How to Decode and Inspect JWT Tokens
JSON Web Tokens (JWTs) are the most common way to handle authentication in modern web applications. When something goes wrong with auth — a user gets logged out unexpectedly, permissions are wrong, or an API returns 401 — decoding the JWT is usually the first debugging step.
What is inside a JWT
A JWT has three parts, separated by dots:
eyJhbGciOiJIUzI1NiJ9.eyJzdWIiOiIxMjM0NTY3ODkwIn0.dozjgNryP4J3jVmNHl0w5N_XgL0n3I9PlFUP0THsR8U
Header — contains the algorithm (HS256, RS256, etc.) and token type.
{"alg": "HS256", "typ": "JWT"}
Payload — contains claims (data assertions) about the user and token.
{"sub": "1234567890", "name": "Alice", "exp": 1700000000}
Signature — a cryptographic hash that verifies the token has not been tampered with. You cannot read this without the signing key.
Common JWT claims
| Claim | Full name | What it contains |
|---|---|---|
sub |
Subject | User ID or identifier |
exp |
Expiration | Unix timestamp when token expires |
iat |
Issued At | Unix timestamp when token was created |
iss |
Issuer | Who created the token (your auth server) |
aud |
Audience | Who the token is intended for |
nbf |
Not Before | Token is not valid before this time |
jti |
JWT ID | Unique identifier for the token |
How to decode a JWT
- Paste your token — enter the complete JWT (header.payload.signature format) into the decoder.
- View the decoded sections — the tool displays the header (algorithm), payload (claims), and signature as formatted JSON.
- Check the claims — examine the expiration time, issuer, subject, and any custom claims.
Debugging with JWTs
Token expired? Check the exp claim. Convert the Unix timestamp to a human-readable date. If it is in the past, the token has expired and needs to be refreshed.
Wrong permissions? Look for role or scope claims in the payload. These vary by implementation but often look like "role": "admin" or "scope": "read write".
User identity issues? The sub claim identifies the user. Verify it matches the expected user ID.
Token not accepted? Check the aud (audience) claim. If the API expects a specific audience value and the token has a different one, it will be rejected.
Important security notes
- JWTs are not encrypted — anyone can decode the payload. Do not put passwords, API keys, or other secrets in a JWT.
- Always verify signatures on the server — a decoder shows you what the token claims, but only signature verification proves it has not been tampered with.
- Check expiration — expired tokens should always be rejected. If your app is accepting expired tokens, that is a security bug.
Frequently Asked Questions
Can I verify a JWT signature with a decoder?
No. Signature verification requires the signing secret or public key, which is kept on your server. A decoder shows you what is inside the token, but cryptographic verification must happen on your backend. Never trust an unverified JWT in production.
Is it safe to paste a JWT into an online tool?
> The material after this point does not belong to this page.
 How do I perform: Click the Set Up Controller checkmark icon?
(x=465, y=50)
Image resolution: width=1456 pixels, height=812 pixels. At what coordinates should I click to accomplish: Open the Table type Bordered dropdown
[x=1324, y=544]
Yes, when the tool runs in your browser. Browser-based decoders process the token locally — nothing is sent to a server. Avoid tools that make network requests with your token.
What is the exp claim?
The exp (expiration) claim is a Unix timestamp indicating when the token expires. After this time, the token should be rejected. Always check this claim when debugging authentication issues.
Can JWTs be encrypted?
Standard JWTs (JWS) are signed but not encrypted — anyone can decode the payload. JWE (JSON Web Encryption) tokens are encrypted, but they are less common. Never put sensitive data (passwords, secrets) in a standard JWT payload.